● AIM OF THE TASK: Would you repeat exactly the part of the listing below that runs from the line containing "Open the Shop menu" down to the line containing "This screenshot has width=692, height=723.", inclusive, and nothing else?

● RECORDS PROVIDED:

______

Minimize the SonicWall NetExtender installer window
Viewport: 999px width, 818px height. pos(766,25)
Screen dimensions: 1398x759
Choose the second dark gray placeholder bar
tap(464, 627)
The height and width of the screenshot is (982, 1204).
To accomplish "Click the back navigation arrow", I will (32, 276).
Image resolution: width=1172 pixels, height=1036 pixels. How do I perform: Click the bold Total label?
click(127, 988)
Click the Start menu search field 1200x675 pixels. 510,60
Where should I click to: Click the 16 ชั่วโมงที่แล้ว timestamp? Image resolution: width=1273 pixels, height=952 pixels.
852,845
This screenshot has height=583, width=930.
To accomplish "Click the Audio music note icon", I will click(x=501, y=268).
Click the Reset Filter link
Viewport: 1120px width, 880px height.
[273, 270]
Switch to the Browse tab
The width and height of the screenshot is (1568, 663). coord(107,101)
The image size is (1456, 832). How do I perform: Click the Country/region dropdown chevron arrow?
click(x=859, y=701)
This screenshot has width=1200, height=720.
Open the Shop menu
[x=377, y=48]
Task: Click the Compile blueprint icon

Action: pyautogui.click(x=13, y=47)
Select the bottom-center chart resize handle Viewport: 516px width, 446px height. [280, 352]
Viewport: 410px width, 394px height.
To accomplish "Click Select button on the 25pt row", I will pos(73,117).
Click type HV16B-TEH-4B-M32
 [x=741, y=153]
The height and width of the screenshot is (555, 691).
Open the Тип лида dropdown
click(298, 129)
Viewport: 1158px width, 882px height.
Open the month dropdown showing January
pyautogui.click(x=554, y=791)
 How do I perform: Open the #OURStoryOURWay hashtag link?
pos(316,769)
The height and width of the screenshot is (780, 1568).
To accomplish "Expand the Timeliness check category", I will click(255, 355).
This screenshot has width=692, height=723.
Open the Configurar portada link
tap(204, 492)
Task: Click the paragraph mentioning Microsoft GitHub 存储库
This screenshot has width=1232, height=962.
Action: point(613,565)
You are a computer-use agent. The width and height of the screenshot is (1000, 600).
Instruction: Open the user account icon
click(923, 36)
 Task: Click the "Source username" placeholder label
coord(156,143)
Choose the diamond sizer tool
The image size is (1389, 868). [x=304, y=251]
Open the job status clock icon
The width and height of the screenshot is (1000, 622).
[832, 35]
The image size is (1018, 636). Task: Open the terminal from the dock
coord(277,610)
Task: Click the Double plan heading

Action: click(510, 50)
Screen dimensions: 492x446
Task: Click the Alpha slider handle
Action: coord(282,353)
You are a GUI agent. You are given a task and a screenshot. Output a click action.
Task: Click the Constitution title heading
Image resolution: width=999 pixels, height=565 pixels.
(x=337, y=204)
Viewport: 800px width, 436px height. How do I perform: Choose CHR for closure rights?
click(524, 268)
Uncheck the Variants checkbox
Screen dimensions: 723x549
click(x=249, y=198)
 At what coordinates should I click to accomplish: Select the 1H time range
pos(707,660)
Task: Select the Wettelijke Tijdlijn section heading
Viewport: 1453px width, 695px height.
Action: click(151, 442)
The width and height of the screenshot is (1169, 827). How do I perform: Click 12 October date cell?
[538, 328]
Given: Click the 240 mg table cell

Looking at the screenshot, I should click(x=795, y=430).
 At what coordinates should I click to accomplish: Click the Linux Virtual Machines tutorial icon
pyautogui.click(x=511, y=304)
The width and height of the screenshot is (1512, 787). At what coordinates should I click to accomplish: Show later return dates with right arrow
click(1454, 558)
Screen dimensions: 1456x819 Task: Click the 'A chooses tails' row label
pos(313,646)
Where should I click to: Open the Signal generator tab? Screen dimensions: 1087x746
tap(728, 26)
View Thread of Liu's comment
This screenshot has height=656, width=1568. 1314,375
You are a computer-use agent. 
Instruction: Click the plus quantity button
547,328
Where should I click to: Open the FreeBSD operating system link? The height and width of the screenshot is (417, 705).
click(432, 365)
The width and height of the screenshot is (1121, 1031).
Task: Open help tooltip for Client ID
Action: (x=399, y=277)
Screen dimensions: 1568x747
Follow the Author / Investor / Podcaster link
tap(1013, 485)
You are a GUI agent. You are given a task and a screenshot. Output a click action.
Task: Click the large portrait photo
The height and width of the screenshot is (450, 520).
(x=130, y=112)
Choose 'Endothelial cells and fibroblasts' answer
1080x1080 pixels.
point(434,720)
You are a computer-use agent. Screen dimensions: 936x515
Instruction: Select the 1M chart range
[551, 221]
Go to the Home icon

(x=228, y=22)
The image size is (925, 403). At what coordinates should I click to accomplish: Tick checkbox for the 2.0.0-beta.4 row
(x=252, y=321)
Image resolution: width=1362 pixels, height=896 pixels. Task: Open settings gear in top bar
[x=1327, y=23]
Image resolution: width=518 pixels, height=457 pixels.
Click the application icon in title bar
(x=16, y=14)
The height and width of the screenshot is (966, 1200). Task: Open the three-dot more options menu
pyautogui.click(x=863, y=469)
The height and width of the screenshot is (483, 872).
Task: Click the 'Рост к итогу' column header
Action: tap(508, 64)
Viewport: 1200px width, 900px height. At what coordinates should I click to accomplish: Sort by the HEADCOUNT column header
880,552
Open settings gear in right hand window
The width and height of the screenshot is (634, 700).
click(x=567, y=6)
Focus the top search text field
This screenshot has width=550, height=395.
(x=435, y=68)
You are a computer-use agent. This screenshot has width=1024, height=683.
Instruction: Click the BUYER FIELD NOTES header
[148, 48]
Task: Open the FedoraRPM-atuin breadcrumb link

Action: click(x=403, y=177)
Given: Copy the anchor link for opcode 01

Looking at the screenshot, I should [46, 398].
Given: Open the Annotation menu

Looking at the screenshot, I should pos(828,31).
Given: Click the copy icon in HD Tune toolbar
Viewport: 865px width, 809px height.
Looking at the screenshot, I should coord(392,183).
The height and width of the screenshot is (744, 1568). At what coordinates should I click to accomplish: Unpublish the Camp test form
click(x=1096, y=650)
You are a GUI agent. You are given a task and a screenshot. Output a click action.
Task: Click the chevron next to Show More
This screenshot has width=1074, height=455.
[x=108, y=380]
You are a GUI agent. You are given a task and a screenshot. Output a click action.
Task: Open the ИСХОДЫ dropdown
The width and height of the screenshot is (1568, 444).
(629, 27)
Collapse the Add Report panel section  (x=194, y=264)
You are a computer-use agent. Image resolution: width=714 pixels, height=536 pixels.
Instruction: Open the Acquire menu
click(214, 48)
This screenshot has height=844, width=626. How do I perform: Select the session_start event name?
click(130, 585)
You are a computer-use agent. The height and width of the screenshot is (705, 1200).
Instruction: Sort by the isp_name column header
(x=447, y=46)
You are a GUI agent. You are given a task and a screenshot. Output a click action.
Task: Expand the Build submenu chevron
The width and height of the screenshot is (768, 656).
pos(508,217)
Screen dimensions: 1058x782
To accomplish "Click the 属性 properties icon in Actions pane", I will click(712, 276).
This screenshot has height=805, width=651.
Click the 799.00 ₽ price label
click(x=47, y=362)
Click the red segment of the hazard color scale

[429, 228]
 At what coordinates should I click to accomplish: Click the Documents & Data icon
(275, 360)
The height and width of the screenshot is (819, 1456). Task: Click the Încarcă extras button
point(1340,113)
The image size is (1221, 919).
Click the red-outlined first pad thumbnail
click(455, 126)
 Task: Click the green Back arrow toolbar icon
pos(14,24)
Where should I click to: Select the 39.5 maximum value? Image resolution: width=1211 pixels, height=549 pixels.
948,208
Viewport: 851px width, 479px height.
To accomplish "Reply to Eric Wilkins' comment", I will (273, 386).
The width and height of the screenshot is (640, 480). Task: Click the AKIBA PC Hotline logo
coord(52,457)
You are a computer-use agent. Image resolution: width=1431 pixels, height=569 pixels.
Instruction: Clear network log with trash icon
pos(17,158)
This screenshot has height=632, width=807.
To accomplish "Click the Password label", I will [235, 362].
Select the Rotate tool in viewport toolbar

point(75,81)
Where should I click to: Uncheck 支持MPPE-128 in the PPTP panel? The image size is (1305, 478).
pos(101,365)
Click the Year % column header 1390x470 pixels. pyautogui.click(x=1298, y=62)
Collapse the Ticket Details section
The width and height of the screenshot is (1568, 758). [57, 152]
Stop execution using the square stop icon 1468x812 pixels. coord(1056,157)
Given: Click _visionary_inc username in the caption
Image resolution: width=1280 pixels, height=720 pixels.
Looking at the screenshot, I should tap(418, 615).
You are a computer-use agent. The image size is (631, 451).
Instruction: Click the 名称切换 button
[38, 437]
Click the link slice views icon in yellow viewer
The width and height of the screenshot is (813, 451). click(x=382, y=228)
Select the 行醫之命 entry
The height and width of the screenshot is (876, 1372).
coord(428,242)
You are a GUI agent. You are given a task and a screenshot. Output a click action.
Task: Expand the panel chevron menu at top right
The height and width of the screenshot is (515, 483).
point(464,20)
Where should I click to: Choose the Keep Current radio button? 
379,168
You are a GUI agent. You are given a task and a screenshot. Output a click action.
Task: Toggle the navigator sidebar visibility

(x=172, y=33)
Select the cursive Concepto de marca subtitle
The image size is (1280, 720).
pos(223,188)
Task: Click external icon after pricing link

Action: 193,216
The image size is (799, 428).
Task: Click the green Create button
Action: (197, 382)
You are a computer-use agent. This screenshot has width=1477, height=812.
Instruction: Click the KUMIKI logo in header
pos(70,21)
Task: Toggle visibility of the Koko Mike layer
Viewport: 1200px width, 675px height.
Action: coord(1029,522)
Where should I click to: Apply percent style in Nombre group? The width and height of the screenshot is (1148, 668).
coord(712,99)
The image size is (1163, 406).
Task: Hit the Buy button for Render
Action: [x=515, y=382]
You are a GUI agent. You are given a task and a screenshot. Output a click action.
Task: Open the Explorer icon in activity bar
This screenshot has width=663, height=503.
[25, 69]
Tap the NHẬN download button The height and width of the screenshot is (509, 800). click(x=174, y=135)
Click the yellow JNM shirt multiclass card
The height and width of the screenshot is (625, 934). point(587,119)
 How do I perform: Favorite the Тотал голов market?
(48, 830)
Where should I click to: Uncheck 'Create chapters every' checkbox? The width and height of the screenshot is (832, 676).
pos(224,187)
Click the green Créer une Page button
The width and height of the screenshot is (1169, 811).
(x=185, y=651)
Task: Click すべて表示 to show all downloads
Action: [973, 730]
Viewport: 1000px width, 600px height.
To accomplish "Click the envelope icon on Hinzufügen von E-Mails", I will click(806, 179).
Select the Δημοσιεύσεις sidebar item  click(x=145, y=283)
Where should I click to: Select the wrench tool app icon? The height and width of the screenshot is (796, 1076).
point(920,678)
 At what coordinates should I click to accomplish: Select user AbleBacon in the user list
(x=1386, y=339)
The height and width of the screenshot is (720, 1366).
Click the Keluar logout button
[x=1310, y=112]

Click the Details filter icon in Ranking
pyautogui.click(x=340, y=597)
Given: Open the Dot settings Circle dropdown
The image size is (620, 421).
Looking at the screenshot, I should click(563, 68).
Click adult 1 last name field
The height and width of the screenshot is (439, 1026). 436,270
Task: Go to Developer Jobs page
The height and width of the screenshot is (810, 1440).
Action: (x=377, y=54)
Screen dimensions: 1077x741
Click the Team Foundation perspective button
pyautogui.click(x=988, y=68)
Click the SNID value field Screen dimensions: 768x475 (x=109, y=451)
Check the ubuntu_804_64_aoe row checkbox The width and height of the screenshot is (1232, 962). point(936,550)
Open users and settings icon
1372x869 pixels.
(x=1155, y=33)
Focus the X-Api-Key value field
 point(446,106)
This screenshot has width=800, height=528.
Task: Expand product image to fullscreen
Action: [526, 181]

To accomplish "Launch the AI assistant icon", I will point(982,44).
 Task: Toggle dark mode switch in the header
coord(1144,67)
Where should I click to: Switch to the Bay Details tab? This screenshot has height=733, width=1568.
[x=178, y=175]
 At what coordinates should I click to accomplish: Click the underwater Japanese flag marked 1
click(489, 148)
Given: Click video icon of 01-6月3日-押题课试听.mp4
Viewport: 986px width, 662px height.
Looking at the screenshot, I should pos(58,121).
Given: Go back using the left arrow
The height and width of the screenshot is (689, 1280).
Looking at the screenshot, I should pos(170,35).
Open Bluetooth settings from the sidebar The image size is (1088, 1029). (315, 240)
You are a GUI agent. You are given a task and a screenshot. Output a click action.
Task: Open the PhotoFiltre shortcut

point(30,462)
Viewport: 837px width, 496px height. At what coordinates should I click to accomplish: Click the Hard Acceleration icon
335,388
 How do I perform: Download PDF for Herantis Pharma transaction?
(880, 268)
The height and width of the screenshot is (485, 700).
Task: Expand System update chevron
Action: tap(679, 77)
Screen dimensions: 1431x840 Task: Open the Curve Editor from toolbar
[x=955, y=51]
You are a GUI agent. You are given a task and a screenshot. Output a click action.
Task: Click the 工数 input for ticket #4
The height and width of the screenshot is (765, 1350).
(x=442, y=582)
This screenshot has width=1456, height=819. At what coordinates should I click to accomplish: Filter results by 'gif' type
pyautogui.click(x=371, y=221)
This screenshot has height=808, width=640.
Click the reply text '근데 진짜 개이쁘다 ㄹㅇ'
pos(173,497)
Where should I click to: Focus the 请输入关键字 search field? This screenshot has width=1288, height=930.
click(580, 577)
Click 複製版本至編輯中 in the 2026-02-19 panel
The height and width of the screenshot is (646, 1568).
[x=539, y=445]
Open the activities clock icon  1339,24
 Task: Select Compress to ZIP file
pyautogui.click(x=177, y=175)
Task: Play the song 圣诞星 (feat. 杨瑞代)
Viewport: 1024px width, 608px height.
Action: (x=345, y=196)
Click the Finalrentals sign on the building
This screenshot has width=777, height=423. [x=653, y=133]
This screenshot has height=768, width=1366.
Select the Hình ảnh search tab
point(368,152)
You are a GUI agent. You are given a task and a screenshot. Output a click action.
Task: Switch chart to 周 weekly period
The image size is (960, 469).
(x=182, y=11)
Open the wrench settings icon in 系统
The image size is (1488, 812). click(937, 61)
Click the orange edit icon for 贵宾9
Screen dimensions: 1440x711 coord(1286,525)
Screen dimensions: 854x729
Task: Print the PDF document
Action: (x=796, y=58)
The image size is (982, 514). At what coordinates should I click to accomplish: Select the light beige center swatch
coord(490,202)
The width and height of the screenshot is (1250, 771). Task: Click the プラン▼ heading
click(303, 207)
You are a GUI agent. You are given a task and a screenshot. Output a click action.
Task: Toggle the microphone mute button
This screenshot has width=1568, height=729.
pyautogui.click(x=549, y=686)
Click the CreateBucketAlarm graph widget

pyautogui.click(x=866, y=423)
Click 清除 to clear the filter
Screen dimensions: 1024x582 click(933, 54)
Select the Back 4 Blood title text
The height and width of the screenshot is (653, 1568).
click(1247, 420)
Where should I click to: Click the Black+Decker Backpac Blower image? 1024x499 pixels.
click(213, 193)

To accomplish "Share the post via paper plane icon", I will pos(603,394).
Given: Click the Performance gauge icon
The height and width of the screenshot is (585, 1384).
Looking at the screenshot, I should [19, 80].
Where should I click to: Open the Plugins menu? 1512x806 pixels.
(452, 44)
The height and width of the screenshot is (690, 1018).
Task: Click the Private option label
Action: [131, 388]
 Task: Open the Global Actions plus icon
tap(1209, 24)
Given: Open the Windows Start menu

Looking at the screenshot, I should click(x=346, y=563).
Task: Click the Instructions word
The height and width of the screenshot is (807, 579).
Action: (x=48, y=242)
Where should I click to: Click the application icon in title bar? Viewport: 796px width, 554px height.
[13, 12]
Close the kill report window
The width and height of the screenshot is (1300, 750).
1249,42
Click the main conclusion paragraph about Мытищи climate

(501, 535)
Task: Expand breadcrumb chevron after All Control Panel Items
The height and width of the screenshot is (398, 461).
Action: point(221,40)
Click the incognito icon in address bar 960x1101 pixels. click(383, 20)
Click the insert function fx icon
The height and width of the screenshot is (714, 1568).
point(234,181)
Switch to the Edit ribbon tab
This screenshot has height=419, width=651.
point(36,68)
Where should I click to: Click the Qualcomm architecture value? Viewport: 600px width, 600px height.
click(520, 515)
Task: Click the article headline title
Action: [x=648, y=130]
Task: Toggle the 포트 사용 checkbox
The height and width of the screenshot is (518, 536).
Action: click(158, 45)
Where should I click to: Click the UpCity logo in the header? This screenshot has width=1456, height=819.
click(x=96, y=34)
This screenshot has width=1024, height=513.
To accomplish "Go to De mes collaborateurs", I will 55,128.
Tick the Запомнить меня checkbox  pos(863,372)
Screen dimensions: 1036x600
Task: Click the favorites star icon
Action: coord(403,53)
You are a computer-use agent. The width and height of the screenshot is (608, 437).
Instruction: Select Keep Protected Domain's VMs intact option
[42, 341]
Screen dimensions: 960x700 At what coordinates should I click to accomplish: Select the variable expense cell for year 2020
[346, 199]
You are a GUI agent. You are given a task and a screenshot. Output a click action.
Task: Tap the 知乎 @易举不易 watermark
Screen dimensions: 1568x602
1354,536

______

● WORKED SOLUTION:
Open the Shop menu
[x=377, y=48]
Task: Click the Compile blueprint icon

Action: pyautogui.click(x=13, y=47)
Select the bottom-center chart resize handle Viewport: 516px width, 446px height. [280, 352]
Viewport: 410px width, 394px height.
To accomplish "Click Select button on the 25pt row", I will pos(73,117).
Click type HV16B-TEH-4B-M32
 [x=741, y=153]
The height and width of the screenshot is (555, 691).
Open the Тип лида dropdown
click(298, 129)
Viewport: 1158px width, 882px height.
Open the month dropdown showing January
pyautogui.click(x=554, y=791)
 How do I perform: Open the #OURStoryOURWay hashtag link?
pos(316,769)
The height and width of the screenshot is (780, 1568).
To accomplish "Expand the Timeliness check category", I will click(255, 355).
This screenshot has width=692, height=723.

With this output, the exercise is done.